» EXERCISE: Could you copy each of the rows below word for word, leaving out the pictures?

» INPUT DATA:
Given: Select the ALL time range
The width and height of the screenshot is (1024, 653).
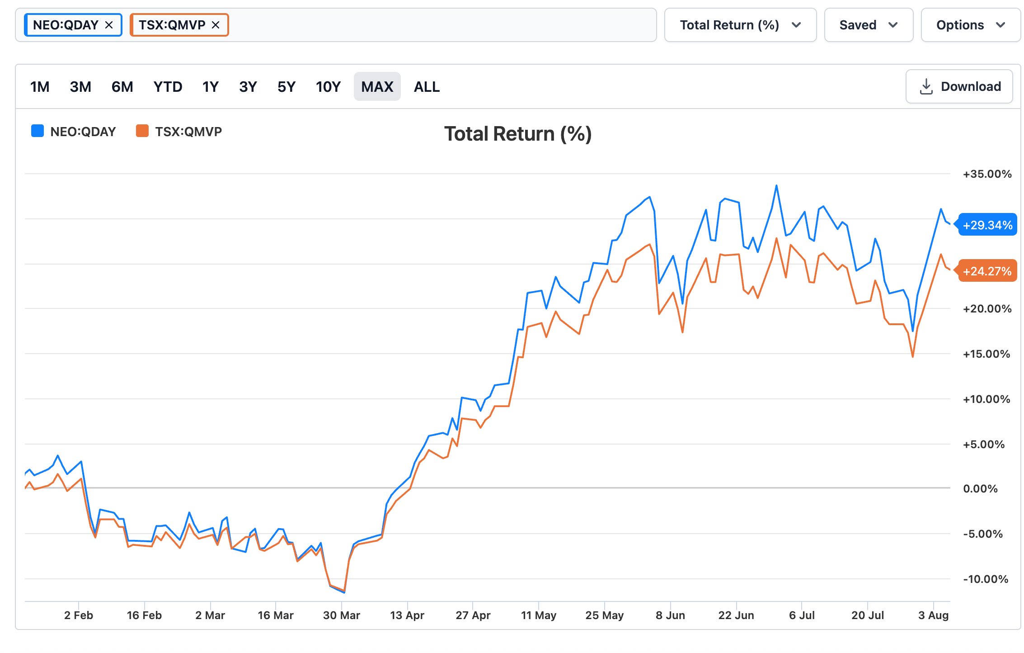Looking at the screenshot, I should pos(427,86).
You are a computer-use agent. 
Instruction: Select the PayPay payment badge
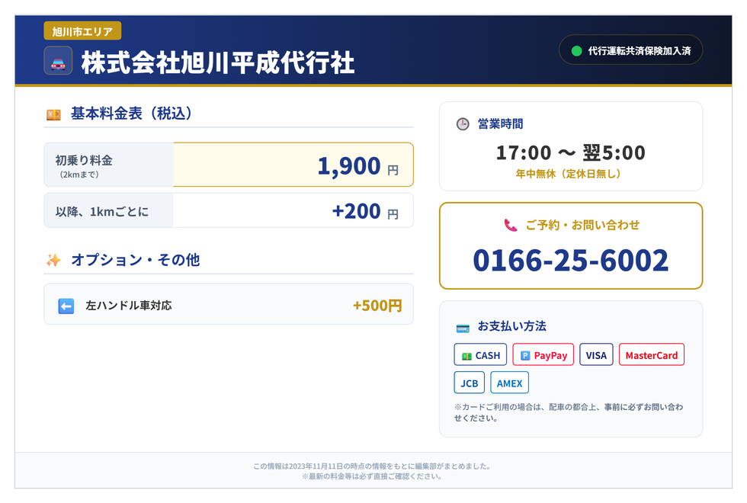pos(543,355)
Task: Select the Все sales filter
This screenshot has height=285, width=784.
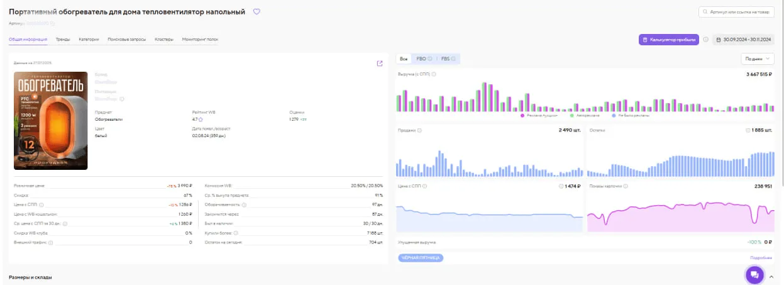Action: pos(404,59)
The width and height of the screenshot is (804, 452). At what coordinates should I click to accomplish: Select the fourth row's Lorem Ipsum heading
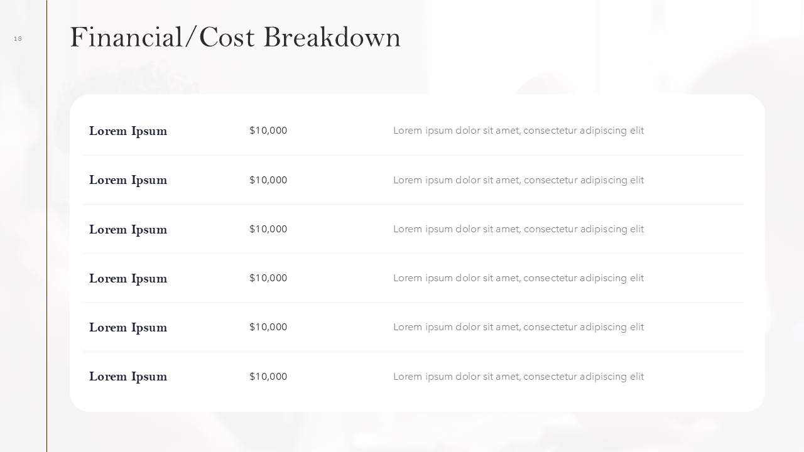click(x=128, y=278)
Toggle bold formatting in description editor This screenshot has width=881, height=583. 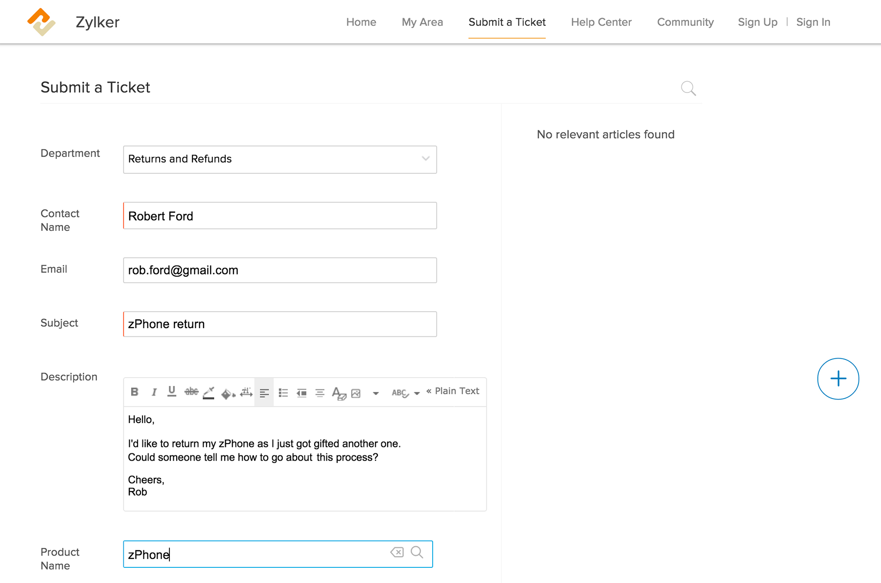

» RESPONSE TO THIS EXERCISE:
Given: Select the ALL time range
The width and height of the screenshot is (1024, 653).
Looking at the screenshot, I should pos(427,86).
You are a computer-use agent. 
Instruction: Select the PayPay payment badge
pos(543,355)
Task: Select the Все sales filter
This screenshot has height=285, width=784.
Action: pos(404,59)
The width and height of the screenshot is (804, 452). At what coordinates should I click to accomplish: Select the fourth row's Lorem Ipsum heading
click(x=128, y=278)
Toggle bold formatting in description editor This screenshot has width=881, height=583. 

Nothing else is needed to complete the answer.